TB: People overestimate who is reading it. Most of the time the people who are reading the résumé really don’t have anything to do with the job and have no direct experience with it. It’s an internal recruiter, somebody in Human Resources, the “Hiring Roadblock” department. Just know if you get relegated to the HR departments, your odds of getting an interview, let alone a job are drastically reduced. That’s just the way it is.
KH: How useful is social media networking?
TB: LinkedIn actually does seem to help people in their job searches. It’s easy to create a profile and begin linking to new contacts. You can update regularly and get recommendations from colleagues, previous bosses, and clients.

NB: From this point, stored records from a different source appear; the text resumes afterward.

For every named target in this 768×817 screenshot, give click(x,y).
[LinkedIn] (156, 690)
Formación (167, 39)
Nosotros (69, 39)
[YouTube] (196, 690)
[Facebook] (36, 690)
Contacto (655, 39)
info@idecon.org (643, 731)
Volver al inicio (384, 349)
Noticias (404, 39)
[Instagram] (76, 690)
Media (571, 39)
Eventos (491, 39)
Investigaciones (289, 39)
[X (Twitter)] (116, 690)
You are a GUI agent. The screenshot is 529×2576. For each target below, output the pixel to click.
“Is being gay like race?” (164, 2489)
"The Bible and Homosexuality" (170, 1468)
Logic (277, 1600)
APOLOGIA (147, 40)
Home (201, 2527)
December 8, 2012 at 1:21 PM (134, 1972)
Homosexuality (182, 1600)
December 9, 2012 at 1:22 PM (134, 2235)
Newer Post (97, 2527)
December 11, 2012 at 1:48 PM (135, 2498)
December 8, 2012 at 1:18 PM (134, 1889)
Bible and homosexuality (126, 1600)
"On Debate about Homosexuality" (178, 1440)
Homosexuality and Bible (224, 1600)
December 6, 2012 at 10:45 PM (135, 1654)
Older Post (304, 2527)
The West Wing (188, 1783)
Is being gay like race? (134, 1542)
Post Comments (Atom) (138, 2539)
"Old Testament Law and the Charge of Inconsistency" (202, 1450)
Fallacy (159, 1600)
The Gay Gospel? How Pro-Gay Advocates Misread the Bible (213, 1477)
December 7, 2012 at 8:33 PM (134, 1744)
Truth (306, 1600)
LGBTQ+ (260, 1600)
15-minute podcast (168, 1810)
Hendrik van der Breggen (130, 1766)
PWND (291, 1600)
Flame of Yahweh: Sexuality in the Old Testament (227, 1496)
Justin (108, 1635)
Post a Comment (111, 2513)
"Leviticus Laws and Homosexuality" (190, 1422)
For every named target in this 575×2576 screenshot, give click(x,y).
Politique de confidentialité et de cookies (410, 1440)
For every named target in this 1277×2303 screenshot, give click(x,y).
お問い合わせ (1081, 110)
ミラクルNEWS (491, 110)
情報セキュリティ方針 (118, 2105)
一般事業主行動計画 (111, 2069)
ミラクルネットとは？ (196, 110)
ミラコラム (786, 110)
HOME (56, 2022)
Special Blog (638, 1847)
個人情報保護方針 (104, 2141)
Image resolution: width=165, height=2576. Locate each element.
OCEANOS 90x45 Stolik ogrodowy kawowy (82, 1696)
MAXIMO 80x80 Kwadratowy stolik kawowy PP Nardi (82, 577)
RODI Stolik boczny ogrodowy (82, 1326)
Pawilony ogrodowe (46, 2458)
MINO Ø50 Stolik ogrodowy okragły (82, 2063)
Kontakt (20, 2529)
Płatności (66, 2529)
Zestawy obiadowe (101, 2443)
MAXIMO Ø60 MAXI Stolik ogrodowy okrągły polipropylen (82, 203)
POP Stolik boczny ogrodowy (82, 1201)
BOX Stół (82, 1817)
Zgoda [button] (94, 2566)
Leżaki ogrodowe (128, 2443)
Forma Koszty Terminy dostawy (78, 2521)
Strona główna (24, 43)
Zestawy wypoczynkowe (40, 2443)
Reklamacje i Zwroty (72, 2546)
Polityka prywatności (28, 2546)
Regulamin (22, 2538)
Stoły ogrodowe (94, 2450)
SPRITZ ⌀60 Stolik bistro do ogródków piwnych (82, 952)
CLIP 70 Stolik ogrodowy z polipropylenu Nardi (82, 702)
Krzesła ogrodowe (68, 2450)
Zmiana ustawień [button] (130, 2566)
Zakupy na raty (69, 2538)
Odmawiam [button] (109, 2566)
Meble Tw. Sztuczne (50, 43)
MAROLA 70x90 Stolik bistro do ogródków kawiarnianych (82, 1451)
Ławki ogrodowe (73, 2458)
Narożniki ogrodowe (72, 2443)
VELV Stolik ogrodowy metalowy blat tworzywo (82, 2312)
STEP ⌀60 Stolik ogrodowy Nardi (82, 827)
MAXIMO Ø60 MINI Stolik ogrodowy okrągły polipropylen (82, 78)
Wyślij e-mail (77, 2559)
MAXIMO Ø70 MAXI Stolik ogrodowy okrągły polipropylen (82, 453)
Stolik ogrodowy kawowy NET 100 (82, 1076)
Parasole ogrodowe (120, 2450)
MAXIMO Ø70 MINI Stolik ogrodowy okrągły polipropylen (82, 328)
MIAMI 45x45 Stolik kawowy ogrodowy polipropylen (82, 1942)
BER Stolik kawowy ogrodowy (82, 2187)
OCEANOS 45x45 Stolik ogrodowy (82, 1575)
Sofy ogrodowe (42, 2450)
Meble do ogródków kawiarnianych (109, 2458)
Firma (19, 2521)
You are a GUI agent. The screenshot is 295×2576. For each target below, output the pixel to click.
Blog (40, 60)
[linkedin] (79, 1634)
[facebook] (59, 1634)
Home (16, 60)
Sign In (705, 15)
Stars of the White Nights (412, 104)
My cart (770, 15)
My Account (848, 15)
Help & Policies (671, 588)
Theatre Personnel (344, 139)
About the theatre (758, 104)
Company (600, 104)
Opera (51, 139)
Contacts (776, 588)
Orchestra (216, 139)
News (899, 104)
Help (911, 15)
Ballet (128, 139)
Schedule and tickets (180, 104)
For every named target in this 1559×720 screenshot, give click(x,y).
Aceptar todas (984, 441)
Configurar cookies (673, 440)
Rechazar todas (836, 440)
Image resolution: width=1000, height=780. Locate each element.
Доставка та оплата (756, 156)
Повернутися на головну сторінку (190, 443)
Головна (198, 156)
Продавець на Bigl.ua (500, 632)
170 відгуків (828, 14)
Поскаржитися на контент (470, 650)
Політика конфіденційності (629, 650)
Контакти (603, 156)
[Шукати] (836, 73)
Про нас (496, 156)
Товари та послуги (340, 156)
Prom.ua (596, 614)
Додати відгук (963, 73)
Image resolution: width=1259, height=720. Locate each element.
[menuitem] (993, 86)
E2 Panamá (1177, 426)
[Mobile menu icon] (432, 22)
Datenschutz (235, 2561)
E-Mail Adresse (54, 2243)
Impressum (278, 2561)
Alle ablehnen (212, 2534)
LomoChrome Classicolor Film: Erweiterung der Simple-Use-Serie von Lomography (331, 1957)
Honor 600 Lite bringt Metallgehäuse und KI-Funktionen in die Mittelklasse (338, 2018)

You can research companies and individuals you want to target, connect with former associates, and let them know you are looking for new opportunities.
KH: Any tips for those who think changing careers is the ticket?
TB: Most people who successfully change careers either go into a profession not saturated at the time, like teaching or healthcare, or they open their own business. A lot of new businesses fail because the people who start them have absolutely no idea how to run a business. Be prepared to start at the bottom, no matter what you decide to do. The probability of being hired in a business you know nothing about, by someone who doesn’t know you, at a decent salary, isn’t very high. So to change careers, you’re most likely going to have to make it a good business deal for a perspective employer-worth the risk involved in taking on someone without proven experience.
KH: What’s the magic ingredient for jobseekers?
TB: Guts. Don’t be bashful. You have to take the risk of picking up the phone and having someone say no, and, maybe hell no. No matter how good your résumé might be, unless it helps you get face-to-face interview with hiring managers, your efforts are wasted.
Getting interviews is hard work. It requires tenacity, persistence, determination, and courage to thrust yourself upon people, even if that doesn’t come naturally to you. No one likes being rejected. The sooner you face this reality and prepare for rejection, the sooner you will be able to find a job.